The answer must be an exact transcription of every record.

# [Stored data]
━━━
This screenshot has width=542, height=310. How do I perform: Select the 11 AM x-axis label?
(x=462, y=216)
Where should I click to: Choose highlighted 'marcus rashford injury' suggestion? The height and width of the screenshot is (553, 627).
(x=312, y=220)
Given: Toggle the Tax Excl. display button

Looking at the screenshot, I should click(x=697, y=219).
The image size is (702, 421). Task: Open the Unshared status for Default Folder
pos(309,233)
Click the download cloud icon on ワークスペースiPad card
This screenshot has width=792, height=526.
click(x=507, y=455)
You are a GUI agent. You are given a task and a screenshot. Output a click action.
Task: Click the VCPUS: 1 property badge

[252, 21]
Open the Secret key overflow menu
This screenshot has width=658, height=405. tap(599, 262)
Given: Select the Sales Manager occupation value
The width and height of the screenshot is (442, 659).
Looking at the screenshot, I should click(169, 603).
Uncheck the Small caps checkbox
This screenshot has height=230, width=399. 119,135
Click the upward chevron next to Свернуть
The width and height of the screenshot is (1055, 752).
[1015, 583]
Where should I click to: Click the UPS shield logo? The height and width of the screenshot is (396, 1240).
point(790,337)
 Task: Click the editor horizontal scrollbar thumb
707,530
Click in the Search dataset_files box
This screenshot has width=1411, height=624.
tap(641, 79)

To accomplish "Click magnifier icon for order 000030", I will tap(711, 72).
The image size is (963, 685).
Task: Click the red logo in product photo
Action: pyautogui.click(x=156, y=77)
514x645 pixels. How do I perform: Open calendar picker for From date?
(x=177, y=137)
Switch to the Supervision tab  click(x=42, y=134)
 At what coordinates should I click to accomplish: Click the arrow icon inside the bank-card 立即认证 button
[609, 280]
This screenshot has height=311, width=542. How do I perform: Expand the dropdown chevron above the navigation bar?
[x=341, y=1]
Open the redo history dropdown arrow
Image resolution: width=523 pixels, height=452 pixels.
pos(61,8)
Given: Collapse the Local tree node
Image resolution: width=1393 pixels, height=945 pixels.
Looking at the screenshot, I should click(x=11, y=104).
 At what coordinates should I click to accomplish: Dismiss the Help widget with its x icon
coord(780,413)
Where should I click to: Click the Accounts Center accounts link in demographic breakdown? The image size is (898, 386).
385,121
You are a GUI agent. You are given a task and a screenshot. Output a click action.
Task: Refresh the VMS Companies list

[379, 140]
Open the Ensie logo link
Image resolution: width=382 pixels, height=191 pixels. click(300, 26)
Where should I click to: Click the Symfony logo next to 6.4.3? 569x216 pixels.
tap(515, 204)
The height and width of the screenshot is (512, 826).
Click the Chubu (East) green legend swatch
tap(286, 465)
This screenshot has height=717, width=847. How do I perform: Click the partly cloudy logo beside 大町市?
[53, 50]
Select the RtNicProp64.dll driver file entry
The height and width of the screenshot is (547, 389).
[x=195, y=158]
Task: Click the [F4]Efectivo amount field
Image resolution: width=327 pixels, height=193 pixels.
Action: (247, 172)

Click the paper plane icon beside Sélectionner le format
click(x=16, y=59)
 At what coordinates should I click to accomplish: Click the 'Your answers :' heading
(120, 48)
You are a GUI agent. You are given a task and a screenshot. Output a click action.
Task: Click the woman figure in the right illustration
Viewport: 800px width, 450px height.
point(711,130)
━━━
# [Solution to this task]
This screenshot has width=542, height=310. How do I perform: Select the 11 AM x-axis label?
(x=462, y=216)
Where should I click to: Choose highlighted 'marcus rashford injury' suggestion? The height and width of the screenshot is (553, 627).
(x=312, y=220)
Given: Toggle the Tax Excl. display button

Looking at the screenshot, I should click(x=697, y=219).
The image size is (702, 421). Task: Open the Unshared status for Default Folder
pos(309,233)
Click the download cloud icon on ワークスペースiPad card
This screenshot has width=792, height=526.
click(x=507, y=455)
You are a GUI agent. You are given a task and a screenshot. Output a click action.
Task: Click the VCPUS: 1 property badge

[252, 21]
Open the Secret key overflow menu
This screenshot has width=658, height=405. tap(599, 262)
Given: Select the Sales Manager occupation value
The width and height of the screenshot is (442, 659).
Looking at the screenshot, I should click(169, 603).
Uncheck the Small caps checkbox
This screenshot has height=230, width=399. 119,135
Click the upward chevron next to Свернуть
The width and height of the screenshot is (1055, 752).
[1015, 583]
Where should I click to: Click the UPS shield logo? The height and width of the screenshot is (396, 1240).
point(790,337)
 Task: Click the editor horizontal scrollbar thumb
707,530
Click in the Search dataset_files box
This screenshot has width=1411, height=624.
tap(641, 79)

To accomplish "Click magnifier icon for order 000030", I will tap(711, 72).
The image size is (963, 685).
Task: Click the red logo in product photo
Action: pyautogui.click(x=156, y=77)
514x645 pixels. How do I perform: Open calendar picker for From date?
(x=177, y=137)
Switch to the Supervision tab  click(x=42, y=134)
 At what coordinates should I click to accomplish: Click the arrow icon inside the bank-card 立即认证 button
[609, 280]
This screenshot has height=311, width=542. How do I perform: Expand the dropdown chevron above the navigation bar?
[x=341, y=1]
Open the redo history dropdown arrow
Image resolution: width=523 pixels, height=452 pixels.
pos(61,8)
Given: Collapse the Local tree node
Image resolution: width=1393 pixels, height=945 pixels.
Looking at the screenshot, I should click(x=11, y=104).
 At what coordinates should I click to accomplish: Dismiss the Help widget with its x icon
coord(780,413)
Where should I click to: Click the Accounts Center accounts link in demographic breakdown? The image size is (898, 386).
385,121
You are a GUI agent. You are given a task and a screenshot. Output a click action.
Task: Refresh the VMS Companies list

[379, 140]
Open the Ensie logo link
Image resolution: width=382 pixels, height=191 pixels. click(300, 26)
Where should I click to: Click the Symfony logo next to 6.4.3? 569x216 pixels.
tap(515, 204)
The height and width of the screenshot is (512, 826).
Click the Chubu (East) green legend swatch
tap(286, 465)
This screenshot has height=717, width=847. How do I perform: Click the partly cloudy logo beside 大町市?
[53, 50]
Select the RtNicProp64.dll driver file entry
The height and width of the screenshot is (547, 389).
[x=195, y=158]
Task: Click the [F4]Efectivo amount field
Image resolution: width=327 pixels, height=193 pixels.
Action: (247, 172)

Click the paper plane icon beside Sélectionner le format
click(x=16, y=59)
 At what coordinates should I click to accomplish: Click the 'Your answers :' heading
(120, 48)
You are a GUI agent. You are given a task and a screenshot. Output a click action.
Task: Click the woman figure in the right illustration
Viewport: 800px width, 450px height.
point(711,130)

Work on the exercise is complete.